§ **RECORDS FOR THE EXERCISE**:
<<<<

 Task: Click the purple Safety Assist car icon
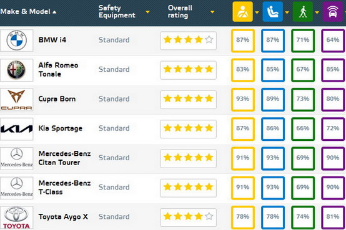(x=333, y=12)
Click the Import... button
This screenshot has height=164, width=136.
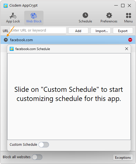tap(100, 31)
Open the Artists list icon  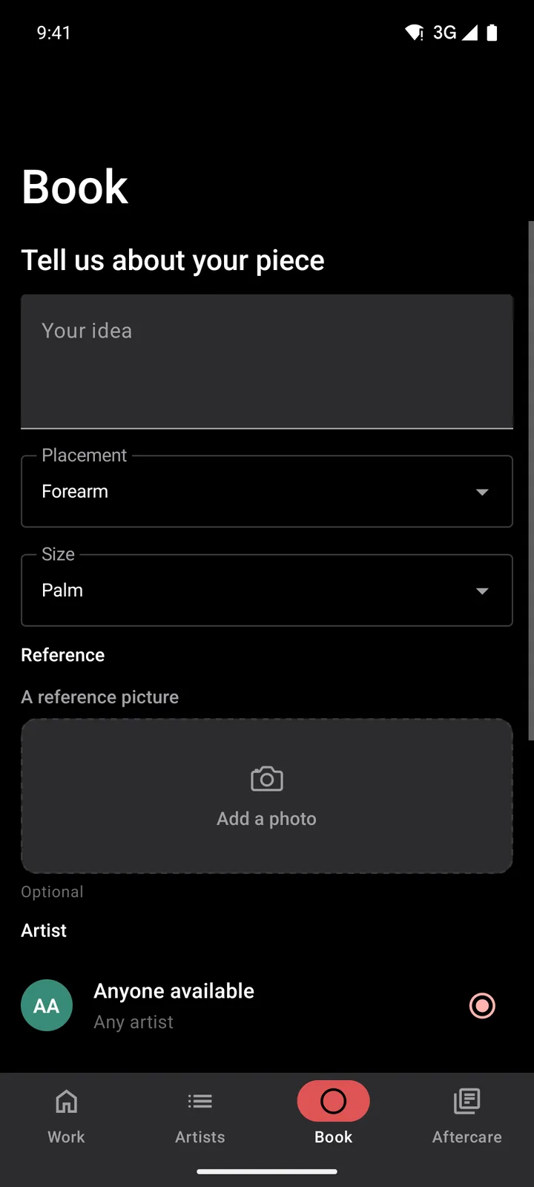tap(200, 1101)
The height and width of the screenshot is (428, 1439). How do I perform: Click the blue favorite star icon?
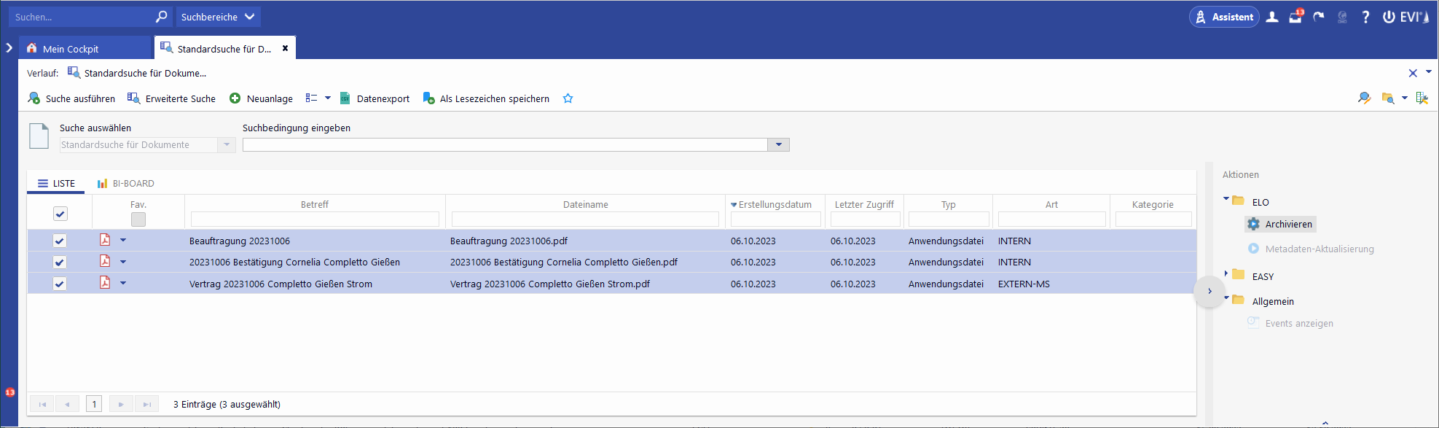568,98
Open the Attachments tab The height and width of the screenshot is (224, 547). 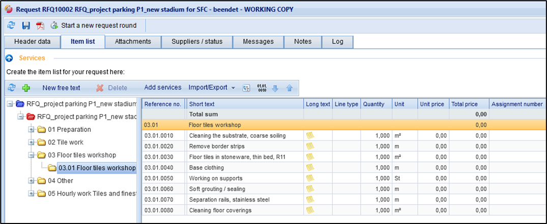point(133,42)
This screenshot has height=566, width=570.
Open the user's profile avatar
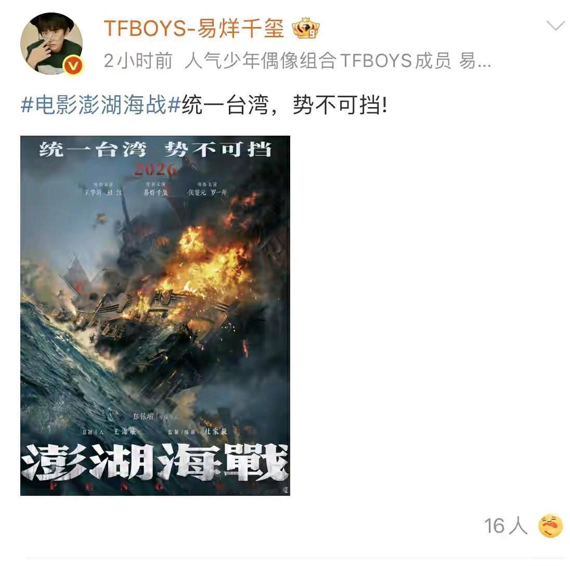51,44
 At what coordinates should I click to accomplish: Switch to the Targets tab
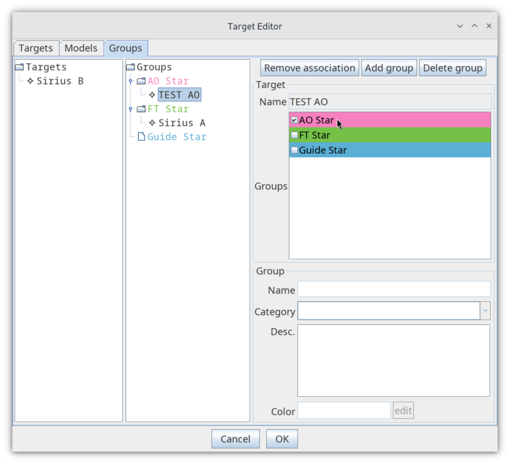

>>>>

§ **WHAT THE TASK REQUIRES**:
For this exercise, the lines from the one containing "This screenshot has height=566, width=570." through the last line of the entries above are to be output exactly, both included, and pictures are skipped.

§ **ANSWER BOX**:
This screenshot has height=566, width=570.
Open the user's profile avatar
51,44
 At what coordinates should I click to accomplish: Switch to the Targets tab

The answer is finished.